Desse modo, precisamos nos sentir acolhidas e pertencentes, mas não é isso que acontece na realidade: a totalidade dos municípios brasileiros não têm estrutura física nem locais específicos para acolher mulheres indígenas. Até mesmo para venda de suas artes, desdobram-se pelas calçadas dos grandes centros urbanos, expostas a riscos, doenças, intempéries de toda natureza, sem qualquer proteção. Contemporaneamente, neste cenário, cabe especialmente aos municípios, estado, ao Ministério da Saúde e à SESAI (Secretaria Especial de Saúde Indígena), a responsabilidade de assegurar o direito ao acesso Universal, Equânime e Integral à Saúde das mulheres indígenas em contextos urbanos, atendendo amplamente os aspectos de assistência à saúde, saneamento básico, nutrição, habitação, meio ambiente, educação sanitária, integração institucional, tendo como foco a questão indígena, desenvolvendo assim um plano de trabalho para Saúde dos Indígenas que estão em contexto urbano. Sendo que estas reivindicações estão na lei 8080/90 no artigo 196, pois saúde é um direito de todos e dever do estado, cabendo ainda citar este como conceito ampliado de saúde, que garante mediante políticas sociais e econômicas, reduzir riscos e agravos com ações e serviços para promoção, prevenção e recuperação.
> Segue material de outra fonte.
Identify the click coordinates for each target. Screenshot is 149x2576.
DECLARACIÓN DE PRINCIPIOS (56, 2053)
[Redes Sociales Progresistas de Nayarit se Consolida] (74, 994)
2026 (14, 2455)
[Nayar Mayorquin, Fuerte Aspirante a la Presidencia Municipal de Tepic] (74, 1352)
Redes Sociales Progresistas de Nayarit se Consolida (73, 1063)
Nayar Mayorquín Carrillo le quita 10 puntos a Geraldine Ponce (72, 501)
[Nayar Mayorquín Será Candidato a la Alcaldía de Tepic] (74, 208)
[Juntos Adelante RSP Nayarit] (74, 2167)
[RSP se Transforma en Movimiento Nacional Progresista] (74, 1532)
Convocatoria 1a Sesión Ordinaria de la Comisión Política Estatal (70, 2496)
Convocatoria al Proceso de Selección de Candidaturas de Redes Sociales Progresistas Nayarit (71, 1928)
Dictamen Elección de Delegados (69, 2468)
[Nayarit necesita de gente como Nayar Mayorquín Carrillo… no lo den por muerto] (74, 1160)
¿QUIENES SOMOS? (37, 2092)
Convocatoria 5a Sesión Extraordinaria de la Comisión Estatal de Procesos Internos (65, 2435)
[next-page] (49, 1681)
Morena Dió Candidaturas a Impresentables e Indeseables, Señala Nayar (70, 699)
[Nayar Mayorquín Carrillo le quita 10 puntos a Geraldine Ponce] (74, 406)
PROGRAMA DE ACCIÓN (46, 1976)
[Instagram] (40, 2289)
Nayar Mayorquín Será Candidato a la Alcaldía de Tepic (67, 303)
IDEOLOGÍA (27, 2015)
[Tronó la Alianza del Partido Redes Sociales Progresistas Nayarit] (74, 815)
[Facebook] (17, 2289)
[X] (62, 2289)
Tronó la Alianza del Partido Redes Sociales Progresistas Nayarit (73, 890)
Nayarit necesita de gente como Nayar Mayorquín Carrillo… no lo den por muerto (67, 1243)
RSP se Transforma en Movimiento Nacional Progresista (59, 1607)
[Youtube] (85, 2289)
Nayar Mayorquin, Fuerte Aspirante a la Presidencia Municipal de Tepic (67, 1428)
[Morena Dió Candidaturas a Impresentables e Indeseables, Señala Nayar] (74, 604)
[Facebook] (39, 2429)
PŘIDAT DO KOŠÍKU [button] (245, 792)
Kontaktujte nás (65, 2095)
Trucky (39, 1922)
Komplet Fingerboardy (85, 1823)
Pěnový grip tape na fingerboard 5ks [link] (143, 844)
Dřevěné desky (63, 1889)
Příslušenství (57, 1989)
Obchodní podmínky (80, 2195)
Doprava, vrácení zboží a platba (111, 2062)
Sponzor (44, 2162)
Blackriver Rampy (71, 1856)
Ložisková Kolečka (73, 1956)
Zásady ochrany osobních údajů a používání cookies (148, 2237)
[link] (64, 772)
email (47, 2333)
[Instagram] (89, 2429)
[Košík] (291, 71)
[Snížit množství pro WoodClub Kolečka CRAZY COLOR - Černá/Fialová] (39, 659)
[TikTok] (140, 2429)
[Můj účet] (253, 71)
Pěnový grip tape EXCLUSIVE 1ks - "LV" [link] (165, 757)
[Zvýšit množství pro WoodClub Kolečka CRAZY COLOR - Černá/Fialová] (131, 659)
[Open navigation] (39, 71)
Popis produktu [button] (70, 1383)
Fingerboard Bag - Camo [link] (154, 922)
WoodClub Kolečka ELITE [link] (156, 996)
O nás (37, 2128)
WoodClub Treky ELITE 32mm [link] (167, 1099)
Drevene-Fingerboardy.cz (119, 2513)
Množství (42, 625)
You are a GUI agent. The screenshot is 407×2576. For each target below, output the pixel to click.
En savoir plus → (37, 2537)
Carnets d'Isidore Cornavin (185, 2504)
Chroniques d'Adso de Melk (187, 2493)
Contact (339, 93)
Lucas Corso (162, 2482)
Reforçamos ainda que o subsistema de saúde indígena está dentro do modelo com SUS e com especificidade para povos indígenas no que tange à lei 9836/99, havendo ainda a portaria 508 do SUS, que é de suma importância a sua execução inclusive para alimentar a base de dados do e-sus. Desse modo, reivindicamos que a população indígena seja nas cidades, seja na zona rural e nos grandes centros urbanos, sejam atendidas de igual modo, e que não fique somente nos dados do censo, especialmente na questão da imunização, sendo que até a vacina da H1N1 é negado para essa população como grupo prioritário.

PROPOSTAS

Prover informações e garantir o acesso de mulheres indígenas às políticas sociais;

Garantir o direito de mulheres indígenas à exploração sustentável de recursos naturais comercializáveis, assim como aqueles usados como matéria prima no artesanato;

Fornecer creches para que as mulheres indígenas possam ter autonomia na busca por geração de renda;

Promover a capacitação das mulheres indígenas para a entrada no mercado de trabalho de suas regiões;

Promover a capacitação de mulheres indígenas em metodologias de cooperativismo e comércio, garantindo condições justas para o comércio de seus produtos;

Valorizar a agricultura tradicional e familiar, com programas para o financiamento da produção agrícola e a soberania alimentar;

Garantir que as prefeituras forneçam estrutura, espaço e segurança para que as mulheres vendam seus produtos e realizem encontros.

Garantia e ampliação dos direitos de cidadania para atendimento à saúde psicossocial das indígenas em contexto urbano e seus dependentes, com sofrimento e/ou transtorno mental, incluindo aquelas com necessidades decorrentes do uso de álcool e outras drogas.